La industrialización necesaria (esa de la que ninguna candidatura ha hablado)
por Sergio Arancibia (Chile)
8 meses atrás 3 min lectura
14 de noviembre de 2025
En el año recién pasado la industria manufacturera era responsable – según las cifras publicadas por el Banco Central de Chile – del 9.0 % del PIB de todo el país. Esa cifra era de 9.6 % en el año 2011, quince años atrás, lo cual indica que el PIB de la industria manufacturera, como porcentaje del total del PIB del país, se encuentra en un proceso lento pero claro de decrecimiento. La industria pesa cada vez menos en la estructura económica del país. En otras palabras, como tendencia a mediano plazo, nos encontramos en un proceso de desindustrialización y no de industrialización, que sería lo deseable como senda de desarrollo del país.
Revertir esa tendencia y entrar en un proceso sostenido de industrialización no es cosa fácil. En décadas anteriores se establecieron en Chile muchas empresas de diferente tipo, protagonizando lo que se llamó el proceso de industrialización por sustitución de importaciones, o industrialización hacia adentro.

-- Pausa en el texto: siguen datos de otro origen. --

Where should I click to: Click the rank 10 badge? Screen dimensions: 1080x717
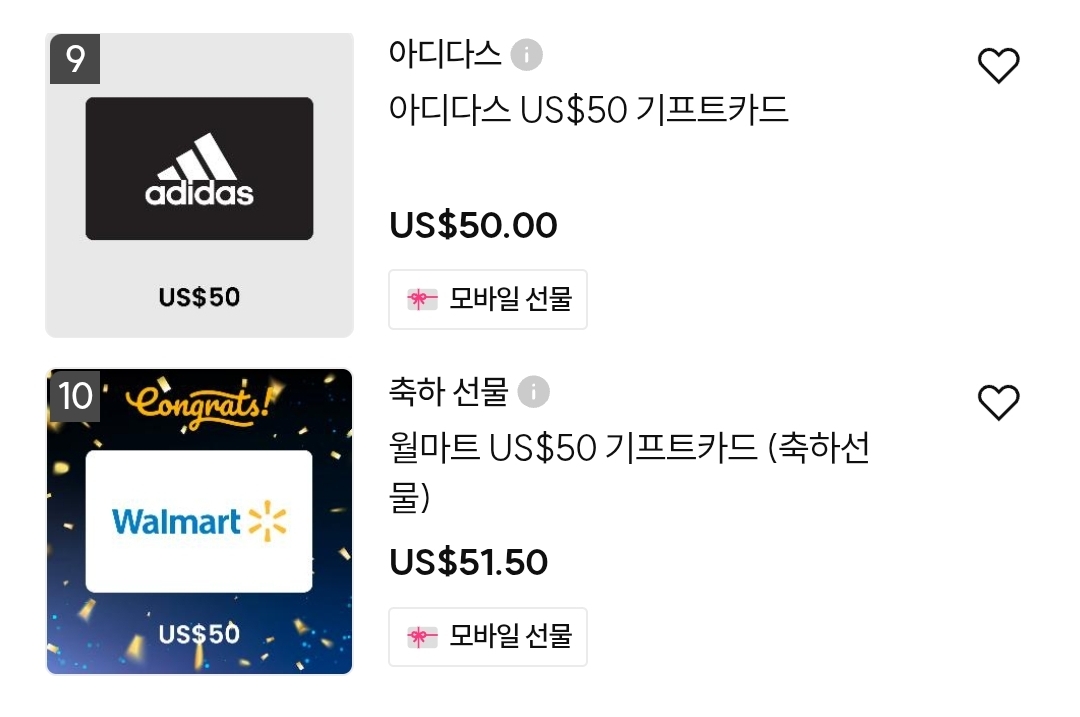click(75, 396)
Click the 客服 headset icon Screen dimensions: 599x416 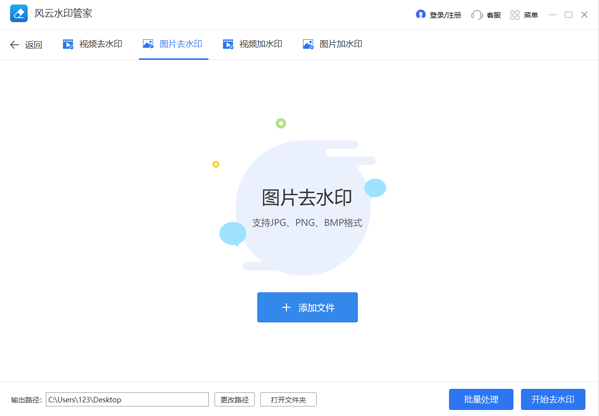tap(477, 15)
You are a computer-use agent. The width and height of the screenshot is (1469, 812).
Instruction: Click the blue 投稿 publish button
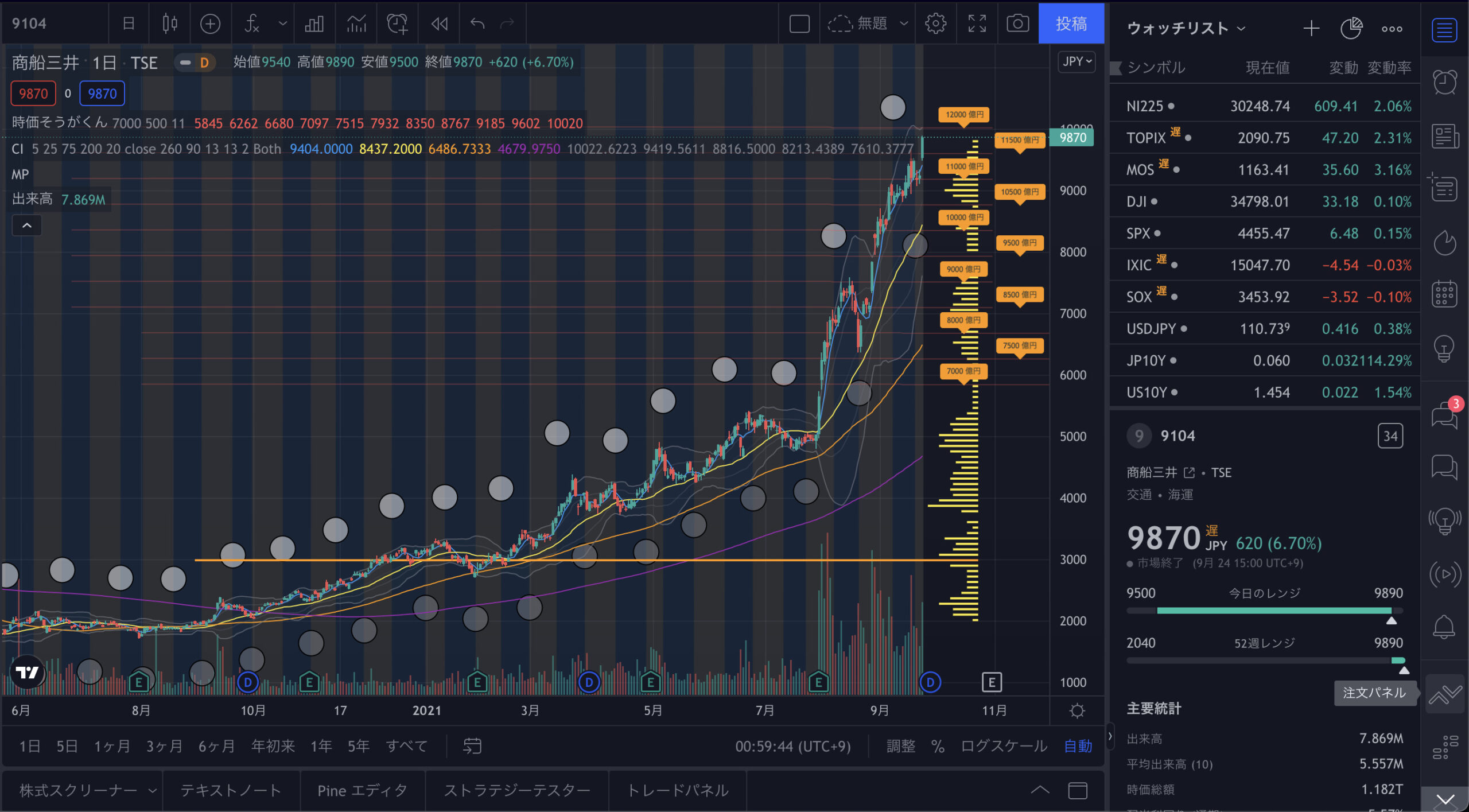tap(1072, 24)
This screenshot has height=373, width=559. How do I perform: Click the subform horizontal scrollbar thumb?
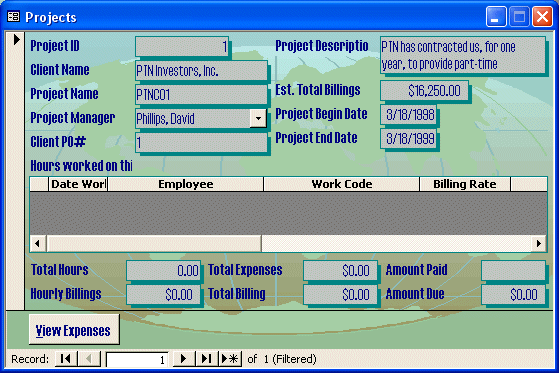tap(154, 244)
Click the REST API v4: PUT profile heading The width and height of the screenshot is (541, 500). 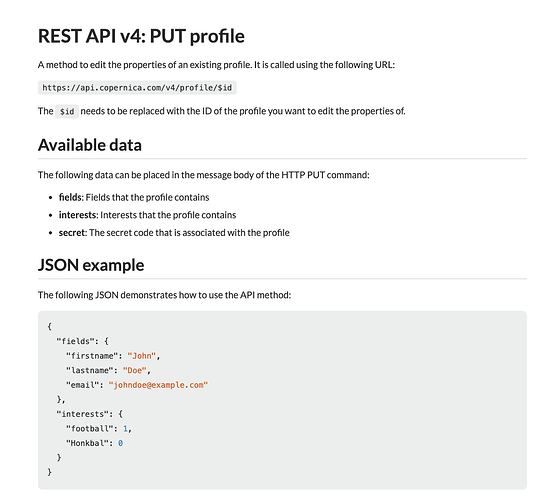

Se trataba de empresas altamente protegidas, básicamente por la imposición de aranceles elevados para los productos similares provenientes del exterior. Ello generaba unidades empresariales que abastecían el mercado interno, muy limitado, pero con casi ninguna capacidad de abrirse espacio en el mercado internacional, por la vía de posibles exportaciones, pues producían con niveles bajos de utilización de la capacidad instalada, abasteciendo un mercado pequeño y con elevados precios.
Sin embargo, las empresas nacientes requerían de dólares provenientes del mercado internacional para abastecerse de tecnología, maquinaria, equipos y repuestos, que ellas mismas no eran capaces de producir. La disponibilidad de dólares para dichos efectos, quedaba limitada por las divisas que generarán las industrias básicas de exportación, fundamentalmente el cobre, que vivía y todavía vive, sujeto a los vaivenes de precios y cantidades que se presentan en los mercados externos.
Un proceso de industrialización funcionando de la manera sintéticamente descrita, estaba condenado a entrar, al poco andar, en situaciones de estancamiento y de crisis. No tenía la capacidad de generar internamente las condiciones para su propio funcionamiento y crecimiento. Ya hoy en día nadie en el mundo empresarial, gubernamental o académico postula un regreso a ese tipo de industrialización.
El tipo de industrialización que Chile requiere es uno que genere bienes que tengan alta demanda y suficiente competitividad a nivel internacional, de modo de generar las divisas – por la vía de la exportación – que su propio desarrollo demanda. Tienen que ser, por lo tanto, empresas y productos de precio competitivo y de alta tecnología y calidad, para que puedan competir con éxito en el mercado internacional. Y ese tipo de industrialización plantea desafíos que son difíciles de conseguir.
Se necesita, en primer lugar, incrementar en forma sustantiva la inversión, lo cual requiere, a su vez, atraer capitales nacionales o extranjeros, estatales o privados, todo lo cual no es fácil hoy en día en el contexto de la caotización de los flujos internacionales de capitales y de bienes que se ha generado como consecuencia de las medidas arancelarias implementadas por la administración Trump.
En segundo lugar, se requiere negociar o renegociar – nunca denunciar en forma autónoma – determinados aspectos de los tratados de libre comercio firmados y vigentes por parte de Chile. Hay cláusulas de esos convenios que hacen muy difícil a un país en desarrollo caminar por la senda de la industrialización.
En tercer lugar, en un listado no exhaustivo de requerimientos, se necesita de un estado fuerte, capaz de entenderse con el sector privado, nacional o extranjero, y de orientar y/participar en los procesos de inversión que se requieran.
Nada de lo anterior es fácil, pero es posible y necesario.